How to debug crashing application?

I’m trying to use an arduino library and it seems to be crashing the Core, but I have no idea how to determine where and/or what the problem is. I’m using local development and make compiles the app without error. I also tried the Cloud IDE with the same results.

I have a bare minimum application uploaded to github, I’m hoping someone might be able to point me in the area that would cause the Core to crash. Or even an idea of how to debug a crashing core once it’s running.

The Core runs just fine if I comment out the radio.powerOn() on line 16, but as soon as I try to power on the Si4703 chip, the core crashes.

What I find odd is that this same library was working perfectly fine for me for a few weeks. Just tonight I did a git pull to update my local core-firmware, core-common-lib, and core-communication-lib folders.

I’m wondering if there’s been some change to the I2C Wire library that may be affecting the functionality of this Arduino library.

Any help is much much much appreciated.
Thanks!

Is it possible that you missed this one, or forgot to update your sketch before reflashing it? https://community.spark.io/t/important-7-bit-i2c-addresses-are-now-working-01-24-2014/2376

crstffr, I don’t readily see any problems in your code and I noticed you seem you have set the correct, non-shifted I2C 7-bit address for the device. However, as part of the powerOn() procedure, readRegisters() is called. It contains a blocking while() loop:

void Si4703::readRegisters(){

  //Si4703 begins reading from register upper register of 0x0A and reads to 0x0F, then loops to 0x00.
  Wire.requestFrom(SI4703, 32); //We want to read the entire register set from 0x0A to 0x09 = 32 bytes.

  while(Wire.available() < 32) ; //Wait for 16 words/32 bytes to come back from slave I2C device

The easiest way to debug is using the USB serial output of the Spark. By putting serial.print() lines in the code, you can trace its execution and the value of variables. You should put a serial.print line before and after the while() above to see it hangs at the while(). I have to ask the obvious… do you have 4.7K ohm pull-ups on the I2C lines?

Thank you both @Moors7 and @peekay123. I’m not a hardware person and I don’t understand I2C programming or even what a 7-bit address is. That Si4703 library is just something I found on Github.

@peekay123, do you know any reason why that loop would have functioned previously but now it never exits? And if that loop never exits, how would I correct it to work properly?

Also, no I do not have pull-up resistors on the lines. Are they necessary?

crstffr, you the pull-ups are needed because the Spark I2C does not pull the lines up like an arduino. If I can assume you are using a sparkfun breakout, then those pull-up are already on board. However, make sure the length of wires used for the I2C are kept to a minimum length. Can you please confirm which si4703 module you are using and the original library location?

Many things have changed in the past few weeks but besides the 7-bit addressing issue and the pull-ups, there is nothing new with I2C. Have you changed any in your hardware like wire length, placement, power supply or anything like that?

I’m still trying to figure out the serial debugging.
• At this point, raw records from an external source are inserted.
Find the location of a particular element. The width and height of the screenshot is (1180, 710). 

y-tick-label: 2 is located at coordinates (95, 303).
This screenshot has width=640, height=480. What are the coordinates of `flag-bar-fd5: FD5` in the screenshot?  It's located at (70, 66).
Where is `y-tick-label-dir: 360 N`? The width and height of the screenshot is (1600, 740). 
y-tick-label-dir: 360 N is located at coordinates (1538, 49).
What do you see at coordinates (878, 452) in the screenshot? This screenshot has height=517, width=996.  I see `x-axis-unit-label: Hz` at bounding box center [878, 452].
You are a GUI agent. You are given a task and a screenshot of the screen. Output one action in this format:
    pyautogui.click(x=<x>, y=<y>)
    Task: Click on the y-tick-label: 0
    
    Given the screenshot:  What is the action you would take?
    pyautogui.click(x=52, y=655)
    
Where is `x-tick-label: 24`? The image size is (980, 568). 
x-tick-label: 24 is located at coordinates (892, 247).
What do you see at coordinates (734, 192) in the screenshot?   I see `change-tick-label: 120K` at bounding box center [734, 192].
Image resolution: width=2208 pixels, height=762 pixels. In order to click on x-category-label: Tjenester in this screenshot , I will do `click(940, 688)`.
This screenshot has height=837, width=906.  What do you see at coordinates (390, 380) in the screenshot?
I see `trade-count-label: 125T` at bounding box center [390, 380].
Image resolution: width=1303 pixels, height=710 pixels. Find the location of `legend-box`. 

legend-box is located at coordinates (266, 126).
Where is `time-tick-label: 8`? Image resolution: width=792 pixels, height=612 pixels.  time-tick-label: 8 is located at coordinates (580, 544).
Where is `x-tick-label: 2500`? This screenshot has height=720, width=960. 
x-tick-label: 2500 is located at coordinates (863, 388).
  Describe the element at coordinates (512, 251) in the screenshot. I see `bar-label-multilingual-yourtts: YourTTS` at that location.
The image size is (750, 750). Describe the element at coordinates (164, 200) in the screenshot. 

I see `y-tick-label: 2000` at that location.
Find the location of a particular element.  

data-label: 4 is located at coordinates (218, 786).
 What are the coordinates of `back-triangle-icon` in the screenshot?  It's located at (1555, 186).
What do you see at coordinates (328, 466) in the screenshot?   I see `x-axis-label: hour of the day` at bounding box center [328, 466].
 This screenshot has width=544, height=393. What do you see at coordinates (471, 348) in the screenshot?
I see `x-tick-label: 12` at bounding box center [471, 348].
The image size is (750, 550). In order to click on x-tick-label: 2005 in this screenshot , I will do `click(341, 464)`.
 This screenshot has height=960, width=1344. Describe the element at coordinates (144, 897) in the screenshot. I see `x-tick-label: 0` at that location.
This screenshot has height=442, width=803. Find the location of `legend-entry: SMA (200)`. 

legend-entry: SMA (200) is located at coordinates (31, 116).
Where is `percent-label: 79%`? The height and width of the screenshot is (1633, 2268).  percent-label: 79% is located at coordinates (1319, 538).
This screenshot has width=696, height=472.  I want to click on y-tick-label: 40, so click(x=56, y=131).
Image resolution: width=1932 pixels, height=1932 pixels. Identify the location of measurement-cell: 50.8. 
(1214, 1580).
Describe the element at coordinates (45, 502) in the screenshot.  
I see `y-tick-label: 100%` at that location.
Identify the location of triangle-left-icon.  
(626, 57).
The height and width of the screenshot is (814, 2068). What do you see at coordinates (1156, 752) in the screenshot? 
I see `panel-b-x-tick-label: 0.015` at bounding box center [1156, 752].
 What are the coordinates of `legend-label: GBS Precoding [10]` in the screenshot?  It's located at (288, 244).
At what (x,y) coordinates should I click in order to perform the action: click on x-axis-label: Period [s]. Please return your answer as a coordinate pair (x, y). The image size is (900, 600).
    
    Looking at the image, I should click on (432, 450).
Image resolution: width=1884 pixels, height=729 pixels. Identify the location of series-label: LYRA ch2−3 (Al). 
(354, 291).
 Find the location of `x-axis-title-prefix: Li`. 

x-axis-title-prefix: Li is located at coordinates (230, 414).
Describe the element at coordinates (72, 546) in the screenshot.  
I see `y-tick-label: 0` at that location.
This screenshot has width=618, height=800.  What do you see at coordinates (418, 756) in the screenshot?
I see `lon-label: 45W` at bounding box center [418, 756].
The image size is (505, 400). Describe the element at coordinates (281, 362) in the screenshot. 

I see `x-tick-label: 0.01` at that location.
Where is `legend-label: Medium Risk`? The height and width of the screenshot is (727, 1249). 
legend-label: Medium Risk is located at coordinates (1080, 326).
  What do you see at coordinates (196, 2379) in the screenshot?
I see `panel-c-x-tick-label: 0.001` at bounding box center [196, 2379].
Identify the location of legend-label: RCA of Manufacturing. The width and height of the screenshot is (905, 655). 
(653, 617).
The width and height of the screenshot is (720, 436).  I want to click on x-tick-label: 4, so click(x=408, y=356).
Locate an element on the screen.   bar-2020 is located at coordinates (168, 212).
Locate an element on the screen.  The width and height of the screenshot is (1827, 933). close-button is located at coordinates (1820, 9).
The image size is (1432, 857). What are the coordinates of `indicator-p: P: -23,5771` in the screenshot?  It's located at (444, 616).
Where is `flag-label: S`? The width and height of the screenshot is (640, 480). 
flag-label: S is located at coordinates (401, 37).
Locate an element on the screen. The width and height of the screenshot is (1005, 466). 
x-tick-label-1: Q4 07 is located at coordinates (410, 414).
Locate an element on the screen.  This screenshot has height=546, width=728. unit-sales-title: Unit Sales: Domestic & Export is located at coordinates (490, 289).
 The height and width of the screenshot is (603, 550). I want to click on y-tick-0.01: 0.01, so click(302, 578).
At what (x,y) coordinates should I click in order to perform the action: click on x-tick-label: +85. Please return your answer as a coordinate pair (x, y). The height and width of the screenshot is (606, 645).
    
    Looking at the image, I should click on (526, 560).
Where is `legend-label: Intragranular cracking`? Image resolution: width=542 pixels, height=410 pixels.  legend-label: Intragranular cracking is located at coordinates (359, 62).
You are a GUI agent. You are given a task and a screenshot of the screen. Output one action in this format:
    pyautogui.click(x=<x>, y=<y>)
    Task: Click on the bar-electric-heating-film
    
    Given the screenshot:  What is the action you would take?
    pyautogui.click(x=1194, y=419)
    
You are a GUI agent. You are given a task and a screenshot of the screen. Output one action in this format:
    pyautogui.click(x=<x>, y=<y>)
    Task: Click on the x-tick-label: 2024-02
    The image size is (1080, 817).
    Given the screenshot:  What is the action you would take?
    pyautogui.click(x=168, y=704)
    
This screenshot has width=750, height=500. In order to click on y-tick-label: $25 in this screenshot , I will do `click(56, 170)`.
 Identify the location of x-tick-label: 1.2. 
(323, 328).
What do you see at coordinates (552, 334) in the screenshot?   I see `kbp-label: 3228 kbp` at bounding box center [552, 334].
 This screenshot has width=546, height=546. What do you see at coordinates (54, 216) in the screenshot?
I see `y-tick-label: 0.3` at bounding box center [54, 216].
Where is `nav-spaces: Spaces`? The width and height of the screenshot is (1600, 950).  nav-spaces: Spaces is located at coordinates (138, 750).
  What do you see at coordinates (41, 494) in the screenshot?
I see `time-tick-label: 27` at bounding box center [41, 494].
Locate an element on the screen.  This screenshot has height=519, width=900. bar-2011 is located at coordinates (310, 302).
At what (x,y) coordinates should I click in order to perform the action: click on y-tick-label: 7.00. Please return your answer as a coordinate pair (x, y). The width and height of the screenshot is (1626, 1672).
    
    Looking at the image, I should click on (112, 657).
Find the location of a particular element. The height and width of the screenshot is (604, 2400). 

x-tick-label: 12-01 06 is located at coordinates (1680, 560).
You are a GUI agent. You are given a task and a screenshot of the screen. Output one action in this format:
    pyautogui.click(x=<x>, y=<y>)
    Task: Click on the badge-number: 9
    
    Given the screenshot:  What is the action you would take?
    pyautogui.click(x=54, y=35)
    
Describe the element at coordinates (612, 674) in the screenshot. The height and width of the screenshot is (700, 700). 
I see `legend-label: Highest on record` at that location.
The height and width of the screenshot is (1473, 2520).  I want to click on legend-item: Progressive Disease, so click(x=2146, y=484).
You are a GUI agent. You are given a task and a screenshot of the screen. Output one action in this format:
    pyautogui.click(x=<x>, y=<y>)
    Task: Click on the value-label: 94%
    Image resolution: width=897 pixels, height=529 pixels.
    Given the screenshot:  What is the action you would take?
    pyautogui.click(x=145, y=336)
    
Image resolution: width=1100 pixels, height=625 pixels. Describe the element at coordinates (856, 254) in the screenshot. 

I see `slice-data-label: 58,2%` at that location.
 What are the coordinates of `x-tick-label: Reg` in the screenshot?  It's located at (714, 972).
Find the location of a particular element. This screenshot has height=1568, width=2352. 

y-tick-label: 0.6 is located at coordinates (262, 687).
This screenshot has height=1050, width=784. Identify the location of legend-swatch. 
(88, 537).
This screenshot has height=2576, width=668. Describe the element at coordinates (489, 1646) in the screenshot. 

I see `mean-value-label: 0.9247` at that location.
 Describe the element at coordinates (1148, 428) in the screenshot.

I have never been able to get it working very well at all, but I am trying.

Here is the board. Here is the library.

Yes, I recently re-routed my breadboard - and in doing so I made the whole thing more compact - wires are shorter now. I will triple check everything right now.

Thanks @peekay123, working with the spark core for the past few months has been simultaneously fun and absolutely maddening. Help like this makes it possible to keep going. :smile:

I don’t know what it was, but I moved some things around and now it works again. It must have been a wiring issue after all. Thanks a ton for your help.

So typical crstffr… gremlins in the works! Glad it’s working. If you can, share your ideas and projects with the community. :smile:

If you are building localy use DEBUG_BUILD=y and add

void debug_output_(const char *p)
    {
      static boolean once = false;
     if (!once)
       {
         once = true;
         Serial1.begin(115200); // You can choose where the debug goes 
       }

     Serial1.print(p);
    }

in you application.cpp.

Then add all the DEBUG("connection closed %d 0x%04x",retValue, address); you want.

You get to leave em all in and in a release build they are automagically removed!

Happy debugging!

If you have an JTAG add USE_SWO_JTAG=y too!